Data to process ::
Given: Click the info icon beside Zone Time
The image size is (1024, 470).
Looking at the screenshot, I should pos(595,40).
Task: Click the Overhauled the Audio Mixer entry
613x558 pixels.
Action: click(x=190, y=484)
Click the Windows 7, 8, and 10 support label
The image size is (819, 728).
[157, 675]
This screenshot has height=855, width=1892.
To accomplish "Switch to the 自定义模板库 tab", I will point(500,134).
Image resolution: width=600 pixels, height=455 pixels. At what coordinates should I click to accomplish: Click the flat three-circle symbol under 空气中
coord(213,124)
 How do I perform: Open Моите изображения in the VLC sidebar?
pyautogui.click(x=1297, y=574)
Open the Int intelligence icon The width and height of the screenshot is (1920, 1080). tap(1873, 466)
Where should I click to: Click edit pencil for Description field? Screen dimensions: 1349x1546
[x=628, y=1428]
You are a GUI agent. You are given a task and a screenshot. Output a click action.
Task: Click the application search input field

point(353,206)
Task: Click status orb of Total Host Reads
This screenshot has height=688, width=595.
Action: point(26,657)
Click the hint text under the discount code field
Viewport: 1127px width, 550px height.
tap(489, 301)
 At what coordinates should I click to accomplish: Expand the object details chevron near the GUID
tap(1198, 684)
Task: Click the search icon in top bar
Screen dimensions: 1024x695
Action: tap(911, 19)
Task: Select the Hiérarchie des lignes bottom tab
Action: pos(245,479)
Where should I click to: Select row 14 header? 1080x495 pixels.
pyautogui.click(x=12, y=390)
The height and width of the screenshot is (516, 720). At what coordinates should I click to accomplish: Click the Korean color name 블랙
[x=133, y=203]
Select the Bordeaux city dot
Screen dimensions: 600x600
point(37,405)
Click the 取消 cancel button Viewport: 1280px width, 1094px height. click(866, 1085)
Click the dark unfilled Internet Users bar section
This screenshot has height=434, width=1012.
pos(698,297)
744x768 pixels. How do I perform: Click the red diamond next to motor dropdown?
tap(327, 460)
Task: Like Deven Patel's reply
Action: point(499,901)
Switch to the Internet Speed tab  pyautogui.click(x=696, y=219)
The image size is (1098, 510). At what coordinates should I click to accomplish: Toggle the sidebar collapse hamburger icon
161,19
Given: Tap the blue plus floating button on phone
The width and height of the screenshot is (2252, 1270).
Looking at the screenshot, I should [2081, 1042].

What is asked ::
Format the records as a numbered list, leaving out blank lines, covering only the lines from the start of the records through the line with "pyautogui.click(x=12, y=390)", both ends included.

Finished answer ::
1. Given: Click the info icon beside Zone Time
2. The image size is (1024, 470).
3. Looking at the screenshot, I should pos(595,40).
4. Task: Click the Overhauled the Audio Mixer entry
5. 613x558 pixels.
6. Action: click(x=190, y=484)
7. Click the Windows 7, 8, and 10 support label
8. The image size is (819, 728).
9. [157, 675]
10. This screenshot has height=855, width=1892.
11. To accomplish "Switch to the 自定义模板库 tab", I will point(500,134).
12. Image resolution: width=600 pixels, height=455 pixels. At what coordinates should I click to accomplish: Click the flat three-circle symbol under 空气中
13. coord(213,124)
14.  How do I perform: Open Моите изображения in the VLC sidebar?
15. pyautogui.click(x=1297, y=574)
16. Open the Int intelligence icon The width and height of the screenshot is (1920, 1080). tap(1873, 466)
17. Where should I click to: Click edit pencil for Description field? Screen dimensions: 1349x1546
18. [x=628, y=1428]
19. You are a GUI agent. You are given a task and a screenshot. Output a click action.
20. Task: Click the application search input field
21. point(353,206)
22. Task: Click status orb of Total Host Reads
23. This screenshot has height=688, width=595.
24. Action: point(26,657)
25. Click the hint text under the discount code field
26. Viewport: 1127px width, 550px height.
27. tap(489, 301)
28.  At what coordinates should I click to accomplish: Expand the object details chevron near the GUID
29. tap(1198, 684)
30. Task: Click the search icon in top bar
31. Screen dimensions: 1024x695
32. Action: tap(911, 19)
33. Task: Select the Hiérarchie des lignes bottom tab
34. Action: pos(245,479)
35. Where should I click to: Select row 14 header? 1080x495 pixels.
36. pyautogui.click(x=12, y=390)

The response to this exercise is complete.